While I was at TechEd, I had a great time talking with our customers and hearing about their experiences as Exchange administrators.  One of the areas that have come up in discussion a lot has to do with planning sufficient disk throughput for the back-end exchange servers.  A Lead Program Manager in the Exchange team started pestering me to write it up in a blog, since if so many customers at TechEd had questions, it followed that their might be other Exchange administrators that would be interested as well.

So….I’ve written up the basics of what you need to know about disk sizing for the Exchange server.   I’m not claiming it’s comprehensive (I’m not going to go into SAN technology details, for example, since they differ from vendor to vendor), but it should be enough to:

a) determine if you have sufficient disks

b) detect if you have a disk bottleneck

c) calculate the number of disk I/Os per second per user (also known as IOPS/user)

d) estimate how many disks you need for a new server, based on past user behavior.

First, let me define IO (also written as I/O).  “The amount of IO” is the number of reads and writes to a drive.    The actual bytes that are read or written are less interesting than the number of times the disk head has to move to a location.    There is often confusion around the size of a disk (the number of bytes that can be stored on it) and the throughput (the number of IOs per second that can be read and written).   Throughput is usually measured in IOPS (IOs per second or io/sec).  It’s important to know the maximum throughput (the maximum number of IOs your disks can sustain), because if you exceed that maximum, Hello Outlook Popup!   RPC latencies will quickly go through the roof when maximum disk throughput is exceeded.   When someone is referring to a disk bottleneck, they are referring to a throughput bottleneck, not a limitation of disk space.

Also, for this discussion, when I say IO, I’m usually refering to the physical disk\disk transfers per second to the database drives, but the basic principles can apply to sizing the rest of the drives as well.   The reason I focus on the database drives is that Exchange server makes heavy use of the disks that house the database drives.   For comparison,  the store writes 1/10 the number of IOs to the log drive compared to the database drives.  Even though I focus on database drives, be aware that SMTP queue drives and Exchange temp drives, depending on your company’s email users, can also be heavy consumers of IO, and you will want to make sure you aren’t exceeding the disk maximum throughput of those drives either.

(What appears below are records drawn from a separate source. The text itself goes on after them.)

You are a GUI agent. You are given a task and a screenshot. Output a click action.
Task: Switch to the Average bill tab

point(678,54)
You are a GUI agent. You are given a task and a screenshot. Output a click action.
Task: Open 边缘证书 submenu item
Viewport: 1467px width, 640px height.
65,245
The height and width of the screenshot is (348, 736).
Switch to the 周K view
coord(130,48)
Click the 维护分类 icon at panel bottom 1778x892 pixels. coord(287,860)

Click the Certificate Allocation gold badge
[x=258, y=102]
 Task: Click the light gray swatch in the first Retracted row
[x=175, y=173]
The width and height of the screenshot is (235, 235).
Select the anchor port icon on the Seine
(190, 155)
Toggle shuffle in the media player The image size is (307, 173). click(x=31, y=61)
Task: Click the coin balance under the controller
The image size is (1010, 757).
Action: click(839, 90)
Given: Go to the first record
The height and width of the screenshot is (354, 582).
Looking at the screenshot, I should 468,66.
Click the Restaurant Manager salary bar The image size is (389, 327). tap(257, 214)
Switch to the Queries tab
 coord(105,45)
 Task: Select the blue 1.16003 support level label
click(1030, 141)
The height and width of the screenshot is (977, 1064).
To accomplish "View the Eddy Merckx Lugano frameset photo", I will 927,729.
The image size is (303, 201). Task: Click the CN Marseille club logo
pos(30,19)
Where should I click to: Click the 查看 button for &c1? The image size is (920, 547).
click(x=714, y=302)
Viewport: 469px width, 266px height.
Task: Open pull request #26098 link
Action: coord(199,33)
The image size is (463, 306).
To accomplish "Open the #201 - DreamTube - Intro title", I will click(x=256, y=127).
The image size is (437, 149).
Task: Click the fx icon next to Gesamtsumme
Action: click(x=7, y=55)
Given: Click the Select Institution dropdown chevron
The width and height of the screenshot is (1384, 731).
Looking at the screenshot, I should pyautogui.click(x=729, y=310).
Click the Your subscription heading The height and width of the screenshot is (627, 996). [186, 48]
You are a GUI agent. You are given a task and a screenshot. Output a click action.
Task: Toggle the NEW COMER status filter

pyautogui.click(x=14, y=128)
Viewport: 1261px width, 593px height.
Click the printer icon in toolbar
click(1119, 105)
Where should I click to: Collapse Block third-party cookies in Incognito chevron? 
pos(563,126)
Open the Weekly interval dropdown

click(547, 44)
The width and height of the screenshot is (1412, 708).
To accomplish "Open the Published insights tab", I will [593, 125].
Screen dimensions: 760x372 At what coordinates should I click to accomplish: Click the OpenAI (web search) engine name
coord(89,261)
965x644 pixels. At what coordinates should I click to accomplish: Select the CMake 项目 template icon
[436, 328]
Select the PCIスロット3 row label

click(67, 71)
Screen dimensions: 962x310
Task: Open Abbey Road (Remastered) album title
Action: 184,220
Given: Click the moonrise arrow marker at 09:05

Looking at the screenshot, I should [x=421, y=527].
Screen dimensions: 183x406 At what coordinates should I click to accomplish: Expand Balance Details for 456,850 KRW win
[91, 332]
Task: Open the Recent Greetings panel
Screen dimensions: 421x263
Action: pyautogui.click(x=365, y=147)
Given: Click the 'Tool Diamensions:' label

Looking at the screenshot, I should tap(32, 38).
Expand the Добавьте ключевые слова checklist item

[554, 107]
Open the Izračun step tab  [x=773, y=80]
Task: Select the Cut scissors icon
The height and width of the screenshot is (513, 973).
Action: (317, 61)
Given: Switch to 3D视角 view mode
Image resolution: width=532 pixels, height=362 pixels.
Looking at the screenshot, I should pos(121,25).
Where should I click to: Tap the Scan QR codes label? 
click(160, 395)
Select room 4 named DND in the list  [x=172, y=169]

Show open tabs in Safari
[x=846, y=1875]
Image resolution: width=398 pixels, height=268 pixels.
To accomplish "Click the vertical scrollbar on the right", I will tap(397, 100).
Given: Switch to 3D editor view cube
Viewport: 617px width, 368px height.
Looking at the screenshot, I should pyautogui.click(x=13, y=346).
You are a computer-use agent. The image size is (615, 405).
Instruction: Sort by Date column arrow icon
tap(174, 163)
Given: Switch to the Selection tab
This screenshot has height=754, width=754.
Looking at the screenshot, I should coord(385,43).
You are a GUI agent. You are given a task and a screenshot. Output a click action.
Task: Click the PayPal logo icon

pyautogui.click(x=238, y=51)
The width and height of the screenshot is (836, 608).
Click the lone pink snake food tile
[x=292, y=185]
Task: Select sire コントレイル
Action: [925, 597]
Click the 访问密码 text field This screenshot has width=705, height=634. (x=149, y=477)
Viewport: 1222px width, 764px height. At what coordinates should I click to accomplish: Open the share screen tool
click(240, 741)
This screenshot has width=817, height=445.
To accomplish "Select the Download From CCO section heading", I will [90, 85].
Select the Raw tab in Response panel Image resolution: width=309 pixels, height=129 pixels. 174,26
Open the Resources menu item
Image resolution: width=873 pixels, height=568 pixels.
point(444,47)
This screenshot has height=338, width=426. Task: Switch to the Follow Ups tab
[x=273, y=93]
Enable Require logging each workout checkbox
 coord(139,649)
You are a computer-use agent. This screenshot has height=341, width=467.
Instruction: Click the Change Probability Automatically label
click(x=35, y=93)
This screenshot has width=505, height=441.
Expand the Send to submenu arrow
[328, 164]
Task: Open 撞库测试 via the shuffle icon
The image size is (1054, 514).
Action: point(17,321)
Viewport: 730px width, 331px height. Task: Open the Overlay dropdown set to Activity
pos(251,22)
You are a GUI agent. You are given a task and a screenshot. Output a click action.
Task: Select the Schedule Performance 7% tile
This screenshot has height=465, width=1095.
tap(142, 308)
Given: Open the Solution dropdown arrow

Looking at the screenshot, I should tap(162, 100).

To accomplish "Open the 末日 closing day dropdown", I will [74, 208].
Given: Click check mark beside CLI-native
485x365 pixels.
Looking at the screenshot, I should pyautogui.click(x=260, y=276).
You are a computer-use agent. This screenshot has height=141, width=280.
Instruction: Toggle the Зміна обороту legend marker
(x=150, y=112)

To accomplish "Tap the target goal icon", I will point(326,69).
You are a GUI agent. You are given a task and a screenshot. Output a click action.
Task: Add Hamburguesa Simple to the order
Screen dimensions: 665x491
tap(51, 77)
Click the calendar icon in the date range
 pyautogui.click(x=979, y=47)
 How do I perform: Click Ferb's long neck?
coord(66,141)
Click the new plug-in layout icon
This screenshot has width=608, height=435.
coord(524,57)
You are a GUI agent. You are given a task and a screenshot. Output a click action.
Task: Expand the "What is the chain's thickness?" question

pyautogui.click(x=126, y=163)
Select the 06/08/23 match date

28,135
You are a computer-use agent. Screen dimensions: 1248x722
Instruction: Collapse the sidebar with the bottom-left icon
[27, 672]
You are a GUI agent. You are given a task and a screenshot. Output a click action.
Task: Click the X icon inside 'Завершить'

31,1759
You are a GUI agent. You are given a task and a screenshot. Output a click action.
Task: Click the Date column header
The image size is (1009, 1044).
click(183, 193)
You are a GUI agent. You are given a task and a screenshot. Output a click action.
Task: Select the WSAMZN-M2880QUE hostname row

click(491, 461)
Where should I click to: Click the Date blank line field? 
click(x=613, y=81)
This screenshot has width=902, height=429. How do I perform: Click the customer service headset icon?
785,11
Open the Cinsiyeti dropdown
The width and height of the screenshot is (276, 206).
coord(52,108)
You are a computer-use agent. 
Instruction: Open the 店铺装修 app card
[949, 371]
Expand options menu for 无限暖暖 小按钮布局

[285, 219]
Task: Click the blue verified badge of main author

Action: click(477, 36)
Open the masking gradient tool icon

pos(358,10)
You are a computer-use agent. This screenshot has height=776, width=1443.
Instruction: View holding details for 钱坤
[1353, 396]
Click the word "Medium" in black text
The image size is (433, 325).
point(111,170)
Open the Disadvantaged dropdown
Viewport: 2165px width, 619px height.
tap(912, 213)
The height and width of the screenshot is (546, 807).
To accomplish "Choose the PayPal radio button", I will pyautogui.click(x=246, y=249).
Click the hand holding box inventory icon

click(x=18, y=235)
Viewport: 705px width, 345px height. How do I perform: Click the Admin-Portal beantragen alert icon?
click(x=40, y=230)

Determining if you have enough disks

How do you know if your drives are healthy?   The simplest way to check is to measure how long it takes for a read and write (referred to as the read and write latency).  Take a look at the physical disk\sec per read and sec per write counters for your database drives.   The server reports this in seconds, but we generally talk about it in ms.   Are the latencies under 20 ms?   If so, excellent.  Your users are probably happy (or at least, complaining about something other than email responsiveness).  If the latencies are larger than 20 ms, it’s time to take a look at your disk usage.   Do the physical disk\disk transfers/sec counters exceed the maximum throughput of your drives?   Aah, now you ask, how do I determine the maximum throughput of my drives?     

The best way to determine maximum throughput is to measure it.  The jetstress tool is an excellent way to measure the maximum throughput of your disks.  The documentation explains how to do this, so I’ll skip that here.   However, to use jetstress, you have to test your disks in a lab (not in a production environment).   So what do you do if you have already have a server in production, and suspect you have exceeded the maximum throughput?  The best thing you can do is make an estimate.  Here’s how I make estimates (there are many tricks, but these are fairly simple):

1.  Most disks can do between 130 to 180 IOPS. 

2.  Exchange typically has a Read-to-Write (R:W) ratio of 3:1 or 2:1.

3.  We recommend that you plan to use less than 80% disk utilization at peak load.


Raid 0 (striping) has the same cost as no raid.  Reads and writes happen once.

Raid 0+1 requires two disk IOs for every write (the mirrored data is written twice)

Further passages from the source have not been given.